店舗数は純減 量より質を重視
増益分も投資へ

 なお事業利益とは、国際会計基準(IFRS)を導入している同社が、日本基準である同業他社の営業利益と比較するために独自に計上している指標だ。IFRSでいう営業利益のように特別損益や営業外損益を加味せず、日本基準の営業利益と同様に、営業収益から売上原価と販管費を控除したものである。いずれにせよ「ユニーなし」でも、今期は増益を実現できる見通しだ。その大きな要因は、中核事業であるコンビニにおける「量より質」の徹底だ。

 業界首位のセブン-イレブン・ジャパン、同3位のローソンが国内店舗数を純増させるのに対し、ユニファミHDの中核子会社でコンビニ事業を担うファミリーマートは、17年11月末時点の1万7656店から、19年2月末時点の計画では1万6854店に純減させる方針だ。
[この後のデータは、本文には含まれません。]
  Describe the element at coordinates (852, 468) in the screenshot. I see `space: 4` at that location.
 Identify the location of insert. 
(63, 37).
 店舗数よりも、既存店の好条件の立地への移転や、駐車場の拡張に注力。さらに赤字の直営店の閉店を加速させた。加えて、18年11月に統合が完了したサークルKサンクス(CKS)だった店舗約5000店のファミマへの統合が完了し、それまでCKSのオーナーに支払ってきた支援金の負担もなくなった。その結果「直営店の人件費や光熱水費を中心に、今期は第3四半期までに100億円超のコストを削減することができた」(中出邦弘・取締役専務執行役員CFO)。

 さらに、第3四半期までの累計で親会社所有者帰属利益は564億円に上る(図2)。ファミマ単体のコスト削減に加え、ユニーの持ち分売却で生じた繰り延べ税金資産225億円を計上できたことが大きい。
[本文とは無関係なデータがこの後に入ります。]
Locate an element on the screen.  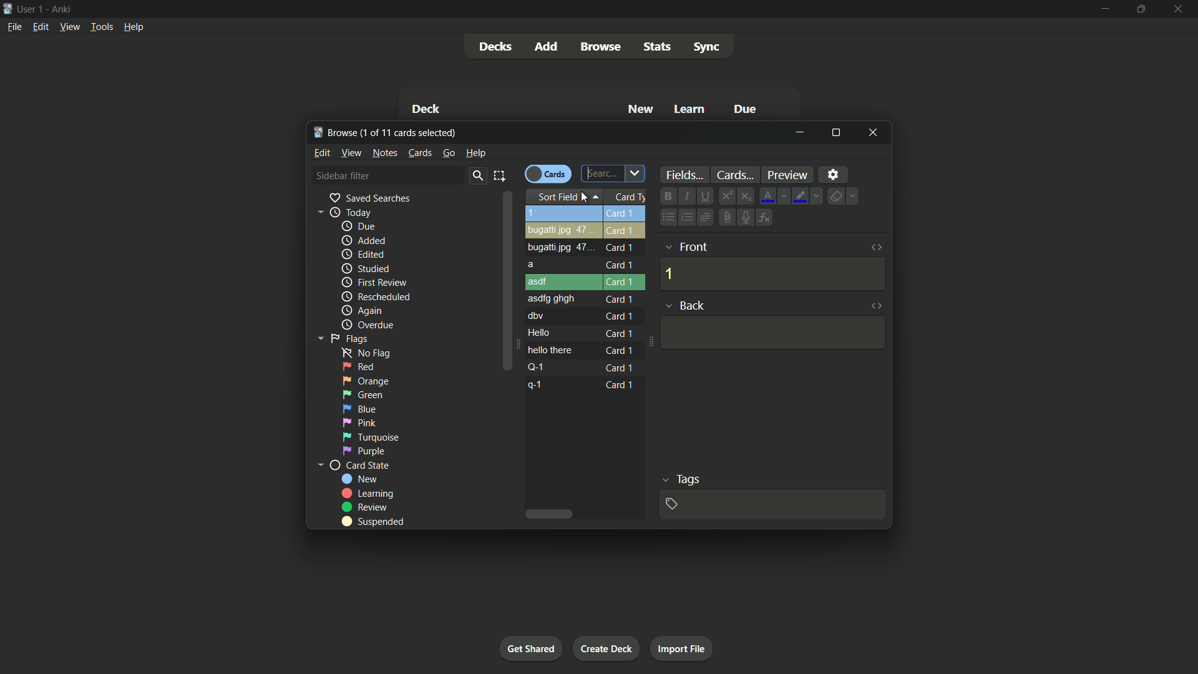
due is located at coordinates (744, 110).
 ただし通期見通しでは、残り3ヵ月の間に不採算店舗の閉店や店内設備導入の前倒しを実施するため、最終的な同利益は440億円で着地するとみている。それでも、期初見通しより40億円の増益となりそうだ。

 本業の構造改革は成果を挙げつつあるものの、TOBの失敗は異例だった。そもそも買い付け価格の“値付け”は適切だったのか。図3のようにPPIH株は、ユニファミHDによるTOB発表前は5000円台半ばから後半で推移しており、6600円という買い付け価格が不当に安いとはいえない。ただし発表すると即座に高騰した。

 中出CFOは「PPIHは創業者である安田隆夫氏の資産管理会社や海外投資家が株式を保有し、流動性が低い。さらに、どんな高値でも当社が買うと市場に思われたのではないか」との見方を示す。

 一方で図4のように、ユニファミHDがユニー売却で得たキャッシュは計約2000億円。またTOBでは、買い付け価格の6600円に買い付け上限の株数を乗じると約2120億円だった。すなわちTOBでは、ユニー売却で得たキャッシュを原資とする計画だったが、結果的に手元に残った。この使い道について、うち約500億円で借入金を返済し、残り約1500億円は、親会社の伊藤忠商事に預託し、金利を得ながら、今後弾力的に使えるようにしておくという。

 最近は独自の決済アプリ「ファミペイ」を7月からスタートさせると発表するなど、各方面から熱い視線が注がれる決済分野で新機軸を打ち出した。今後は商品力のアップを含め、全国約1万6000の店舗網をいかに守り、育てていくかが問われる。